• Task objective
Your task is to print, exactly and only, the lines from the start of the entries below through the line with "Par Mums (647, 1561)". Include both ends, but skip the pictures.

─── Data for processing

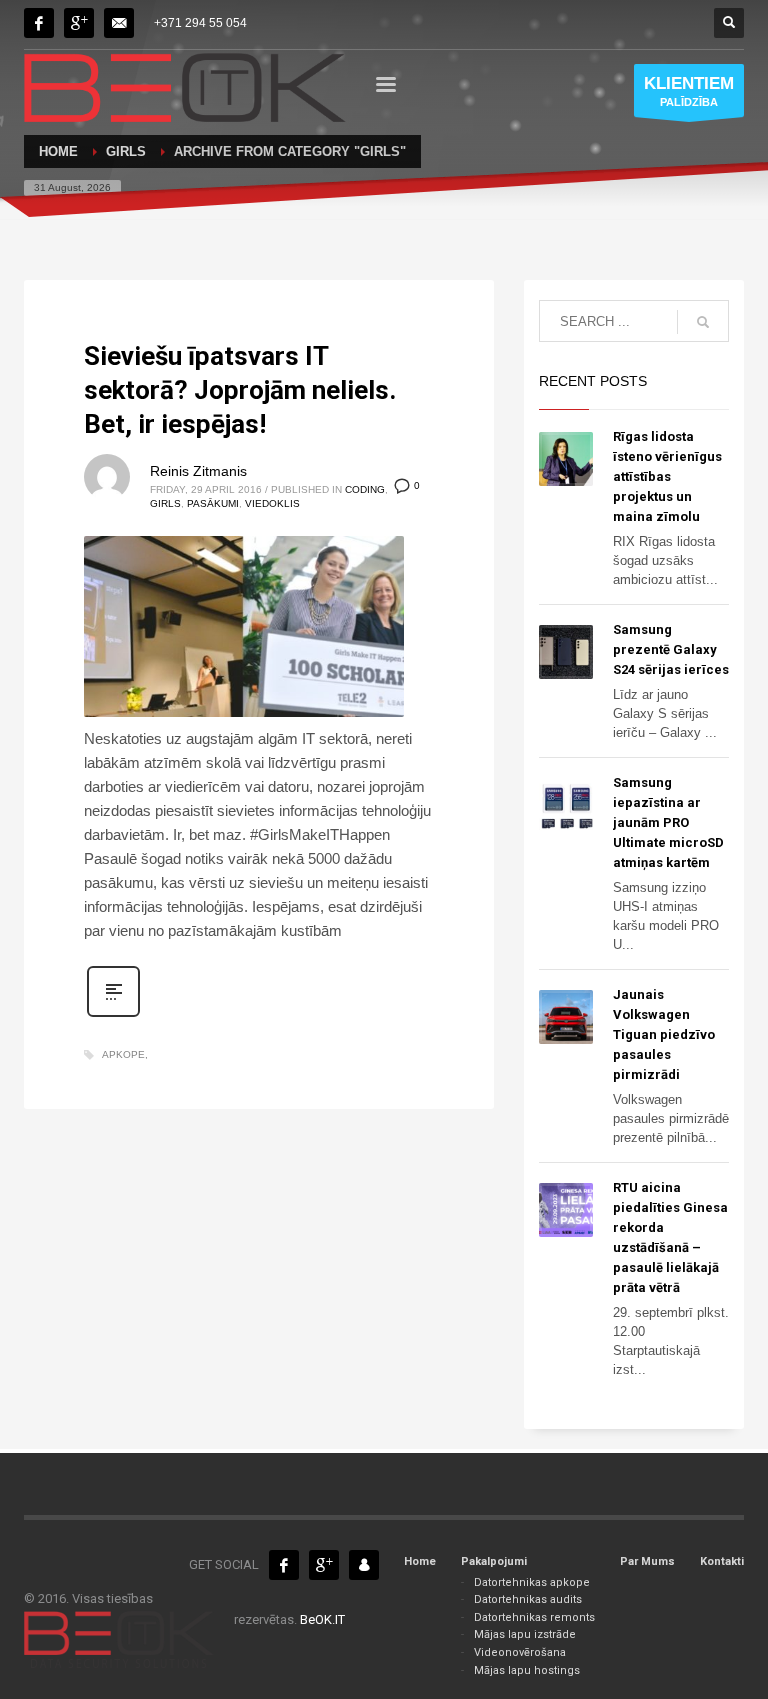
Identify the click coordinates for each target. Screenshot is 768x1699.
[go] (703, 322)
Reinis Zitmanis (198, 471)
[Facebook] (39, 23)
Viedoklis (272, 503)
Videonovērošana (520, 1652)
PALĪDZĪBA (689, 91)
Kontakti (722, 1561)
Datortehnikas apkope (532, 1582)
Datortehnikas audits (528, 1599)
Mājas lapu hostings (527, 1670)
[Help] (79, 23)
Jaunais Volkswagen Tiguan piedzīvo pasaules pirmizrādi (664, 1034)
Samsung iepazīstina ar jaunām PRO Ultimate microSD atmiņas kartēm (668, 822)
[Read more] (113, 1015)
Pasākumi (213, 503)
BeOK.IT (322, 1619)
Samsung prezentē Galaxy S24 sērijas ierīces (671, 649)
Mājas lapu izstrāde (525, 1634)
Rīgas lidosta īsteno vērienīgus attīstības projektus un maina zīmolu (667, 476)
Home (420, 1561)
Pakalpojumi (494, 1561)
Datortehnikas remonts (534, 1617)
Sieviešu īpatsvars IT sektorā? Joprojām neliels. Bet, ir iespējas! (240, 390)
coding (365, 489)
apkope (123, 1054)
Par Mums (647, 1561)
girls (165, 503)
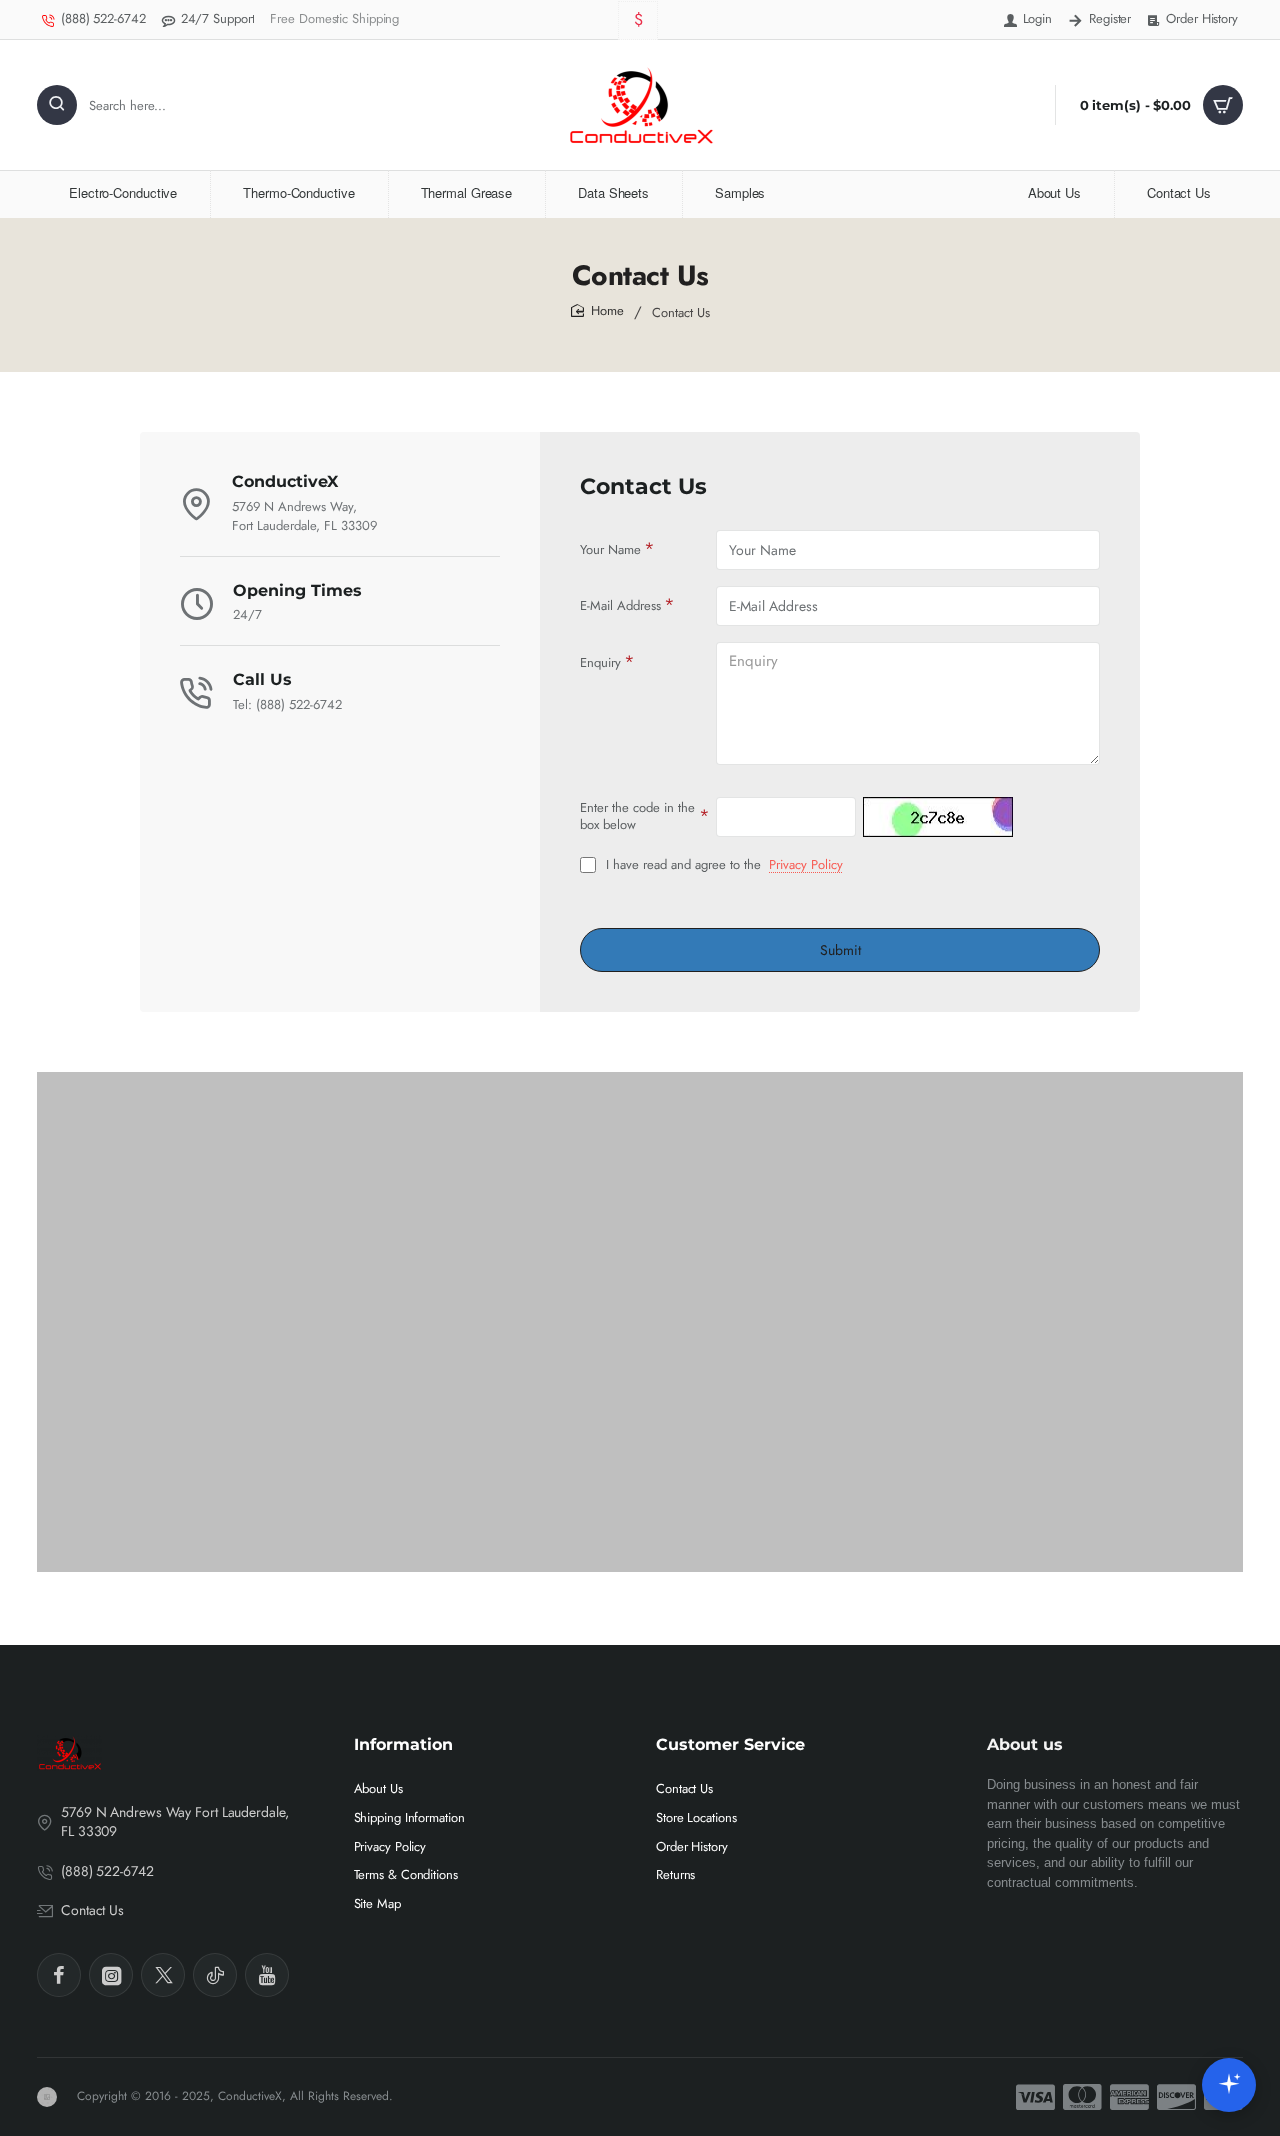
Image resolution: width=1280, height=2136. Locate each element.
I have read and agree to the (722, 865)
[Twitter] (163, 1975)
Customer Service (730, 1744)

──────

• Your response
Identify the click coordinates for each target. Screenshot is 768x1699.
[go] (703, 322)
Reinis Zitmanis (198, 471)
[Facebook] (39, 23)
Viedoklis (272, 503)
Videonovērošana (520, 1652)
PALĪDZĪBA (689, 91)
Kontakti (722, 1561)
Datortehnikas apkope (532, 1582)
Datortehnikas audits (528, 1599)
Mājas lapu hostings (527, 1670)
[Help] (79, 23)
Jaunais Volkswagen Tiguan piedzīvo pasaules pirmizrādi (664, 1034)
Samsung iepazīstina ar jaunām PRO Ultimate microSD atmiņas kartēm (668, 822)
[Read more] (113, 1015)
Pasākumi (213, 503)
BeOK.IT (322, 1619)
Samsung prezentē Galaxy S24 sērijas ierīces (671, 649)
Mājas lapu izstrāde (525, 1634)
Rīgas lidosta īsteno vērienīgus attīstības projektus un maina zīmolu (667, 476)
Home (420, 1561)
Pakalpojumi (494, 1561)
Datortehnikas remonts (534, 1617)
Sieviešu īpatsvars IT sektorā? Joprojām neliels. Bet, ir iespējas! (240, 390)
coding (365, 489)
apkope (123, 1054)
Par Mums (647, 1561)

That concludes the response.